The foregoing contentions were also presented to the trial court on the motion for a new trial. There is nothing in the record which lends support to this current version of the theft of the wallet. The defendant's fingerprints were found in several places in the motel room, and his presence there must be deemed well established. Although he contends that the prints were "planted" there, the record shows that the prints were taken and preserved well in advance of the identification of defendant as the perpetrator of the crime. Moreover, even if defendant had been so advised by his attorney, and again there is no reason to believe that he was, it does not appear that any prejudice resulted therefrom. Whatever the story which defendant gives, there is still abundant, substantial, even though circumstantial, evidence that he committed the homicide.
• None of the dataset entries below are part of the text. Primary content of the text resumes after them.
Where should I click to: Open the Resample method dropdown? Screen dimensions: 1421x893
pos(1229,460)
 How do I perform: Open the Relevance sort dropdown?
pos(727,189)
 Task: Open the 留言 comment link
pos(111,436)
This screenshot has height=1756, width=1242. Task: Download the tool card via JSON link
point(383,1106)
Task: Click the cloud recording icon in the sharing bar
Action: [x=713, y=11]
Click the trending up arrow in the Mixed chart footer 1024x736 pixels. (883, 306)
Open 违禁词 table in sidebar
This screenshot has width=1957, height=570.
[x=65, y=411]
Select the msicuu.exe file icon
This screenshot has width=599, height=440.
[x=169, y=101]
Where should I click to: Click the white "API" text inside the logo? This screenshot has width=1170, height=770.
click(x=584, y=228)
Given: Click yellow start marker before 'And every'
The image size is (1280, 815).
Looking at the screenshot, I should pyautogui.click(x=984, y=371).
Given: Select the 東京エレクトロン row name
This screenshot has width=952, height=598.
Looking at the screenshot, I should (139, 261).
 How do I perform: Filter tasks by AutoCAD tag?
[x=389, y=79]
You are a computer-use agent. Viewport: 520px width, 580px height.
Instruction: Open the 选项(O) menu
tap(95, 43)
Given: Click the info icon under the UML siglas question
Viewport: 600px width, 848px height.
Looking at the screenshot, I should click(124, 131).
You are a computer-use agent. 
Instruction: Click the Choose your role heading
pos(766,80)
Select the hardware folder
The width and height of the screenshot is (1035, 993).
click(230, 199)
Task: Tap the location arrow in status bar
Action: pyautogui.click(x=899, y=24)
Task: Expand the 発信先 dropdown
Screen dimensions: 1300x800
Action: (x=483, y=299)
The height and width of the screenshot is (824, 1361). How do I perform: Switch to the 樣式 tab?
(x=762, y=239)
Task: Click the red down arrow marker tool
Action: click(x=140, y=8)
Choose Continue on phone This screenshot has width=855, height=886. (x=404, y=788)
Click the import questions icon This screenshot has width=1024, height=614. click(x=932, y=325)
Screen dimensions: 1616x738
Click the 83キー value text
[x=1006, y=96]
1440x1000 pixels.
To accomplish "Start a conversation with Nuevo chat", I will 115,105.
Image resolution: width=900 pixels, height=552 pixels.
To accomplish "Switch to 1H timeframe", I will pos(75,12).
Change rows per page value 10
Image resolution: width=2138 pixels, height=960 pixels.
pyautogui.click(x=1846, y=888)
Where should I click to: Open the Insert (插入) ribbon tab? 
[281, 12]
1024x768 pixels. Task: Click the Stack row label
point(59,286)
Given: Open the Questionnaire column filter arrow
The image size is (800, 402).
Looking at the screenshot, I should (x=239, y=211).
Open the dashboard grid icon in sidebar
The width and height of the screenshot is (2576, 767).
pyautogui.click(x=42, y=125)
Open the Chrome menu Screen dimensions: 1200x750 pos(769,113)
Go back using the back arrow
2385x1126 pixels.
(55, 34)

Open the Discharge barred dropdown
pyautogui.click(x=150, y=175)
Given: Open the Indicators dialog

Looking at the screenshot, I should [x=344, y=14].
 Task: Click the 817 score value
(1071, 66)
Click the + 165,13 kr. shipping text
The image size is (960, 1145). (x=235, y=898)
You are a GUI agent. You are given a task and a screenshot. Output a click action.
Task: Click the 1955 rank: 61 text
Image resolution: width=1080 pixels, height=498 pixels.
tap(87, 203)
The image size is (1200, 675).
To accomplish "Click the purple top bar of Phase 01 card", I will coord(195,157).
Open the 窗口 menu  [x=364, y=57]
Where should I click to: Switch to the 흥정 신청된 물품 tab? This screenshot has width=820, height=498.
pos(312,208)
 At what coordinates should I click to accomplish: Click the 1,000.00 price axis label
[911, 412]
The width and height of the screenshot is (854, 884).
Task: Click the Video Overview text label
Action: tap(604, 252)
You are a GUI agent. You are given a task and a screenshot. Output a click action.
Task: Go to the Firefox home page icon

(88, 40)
By either story he concedes that he stole the wallet; by either story he is identified as having been in the deceased's company shortly before the latter's death; by either story his fingerprints place him in both the motel room and the store wherein the knife was purchased; and by either story he made a quick departure from San Francisco on the evening of the murder. It should be noted here that the record is replete with inconsistencies in defendant's various accounts of his activities at the times involved, and it appears that expediency dictates the version currently deemed to be of advantage. We find no merit in defendant's last contention.
For the foregoing reasons the judgment should be, and is affirmed.
Gibson, C.J., Traynor, J., Schauer, J., McComb, J., Peters, J., and Tobriner, J., concurred.
Appellant's petition for a rehearing was denied October 24, 1962.